Beefing up security as Seoul summit approaches
Police have started inspecting all mail delivered to the main venue of the G-20 Summit, officials said yesterday, after the recent discovery of letter bombs sent to European leaders sparked security concerns here.
The G-20 Summit will take place at COEX in southern Seoul from Nov. 11-12, bringing together about 10,000 participants, including 32 heads of state and leaders of international organizations.
The National Police Agency said that all mail and parcels addressed to COEX, whose main office building houses hundreds of businesses and trade companies, are being inspected by X-ray scanners and sniffer dogs.

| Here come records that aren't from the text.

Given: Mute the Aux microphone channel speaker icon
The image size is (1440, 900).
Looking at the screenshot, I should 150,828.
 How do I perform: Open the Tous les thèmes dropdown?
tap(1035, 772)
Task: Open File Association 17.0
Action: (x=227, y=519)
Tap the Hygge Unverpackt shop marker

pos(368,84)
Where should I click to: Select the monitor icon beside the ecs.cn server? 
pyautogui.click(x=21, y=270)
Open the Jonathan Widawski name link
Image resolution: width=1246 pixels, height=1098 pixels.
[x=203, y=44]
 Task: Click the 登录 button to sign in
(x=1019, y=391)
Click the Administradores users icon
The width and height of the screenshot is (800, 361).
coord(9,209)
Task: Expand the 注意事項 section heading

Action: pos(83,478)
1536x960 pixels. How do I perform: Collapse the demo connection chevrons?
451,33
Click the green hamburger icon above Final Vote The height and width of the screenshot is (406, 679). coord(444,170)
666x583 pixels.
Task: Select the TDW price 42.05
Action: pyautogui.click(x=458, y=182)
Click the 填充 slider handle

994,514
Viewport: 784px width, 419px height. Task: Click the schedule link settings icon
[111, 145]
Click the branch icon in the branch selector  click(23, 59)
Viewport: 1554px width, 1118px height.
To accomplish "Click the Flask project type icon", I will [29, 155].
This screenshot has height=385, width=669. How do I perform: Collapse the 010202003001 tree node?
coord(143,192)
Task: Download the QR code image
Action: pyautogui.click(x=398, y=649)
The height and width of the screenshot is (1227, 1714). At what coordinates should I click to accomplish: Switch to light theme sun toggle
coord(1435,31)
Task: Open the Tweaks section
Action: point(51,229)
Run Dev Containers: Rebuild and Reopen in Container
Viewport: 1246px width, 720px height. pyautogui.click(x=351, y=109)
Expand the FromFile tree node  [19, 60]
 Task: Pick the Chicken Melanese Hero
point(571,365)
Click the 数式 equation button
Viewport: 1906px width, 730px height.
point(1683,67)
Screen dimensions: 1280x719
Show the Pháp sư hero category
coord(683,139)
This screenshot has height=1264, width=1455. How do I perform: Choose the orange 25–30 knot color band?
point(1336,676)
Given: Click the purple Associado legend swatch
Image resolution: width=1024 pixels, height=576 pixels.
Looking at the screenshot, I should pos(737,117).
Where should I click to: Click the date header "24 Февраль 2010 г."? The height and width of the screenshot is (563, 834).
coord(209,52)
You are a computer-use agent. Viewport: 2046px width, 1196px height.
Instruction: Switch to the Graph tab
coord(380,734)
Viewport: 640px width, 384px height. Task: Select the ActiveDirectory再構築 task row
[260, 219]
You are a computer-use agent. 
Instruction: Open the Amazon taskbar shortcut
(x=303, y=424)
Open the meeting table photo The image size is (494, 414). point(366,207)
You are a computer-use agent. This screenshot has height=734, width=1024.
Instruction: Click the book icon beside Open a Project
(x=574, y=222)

Parcel delivery will not be allowed during the event, and receivers should collect packages in person at separate storage sites and pass through security checkpoints to bring them into the building, the NPA said.
In addition, the NPA announced plans to ramp up X-ray inspections in airports and hotels where G-20 leaders will stay during the event, in order to prevent delivery of any suspicious packages targeting them.
About 10,000 police officers started making rounds last week in Seoul’s public places and major subway stations. Police SWAT teams have been assigned around COEX to prepare for any threats from terrorist groups and violent protests.
Under a special law on G-20 security that went into effect last month, all rallies and demonstrations within a 2-kilometer (1.24 miles) radius of the summit venue are banned from Nov. 8-12.
A movable 2.2-meter-high (7.2 feet), 1.6-kilometer-long security fence will be erected near COEX during the two-day summit.
Police received reports on Wednesday of a suspicious package left in Jamsil Station in southern Seoul, only three stops away from the venue.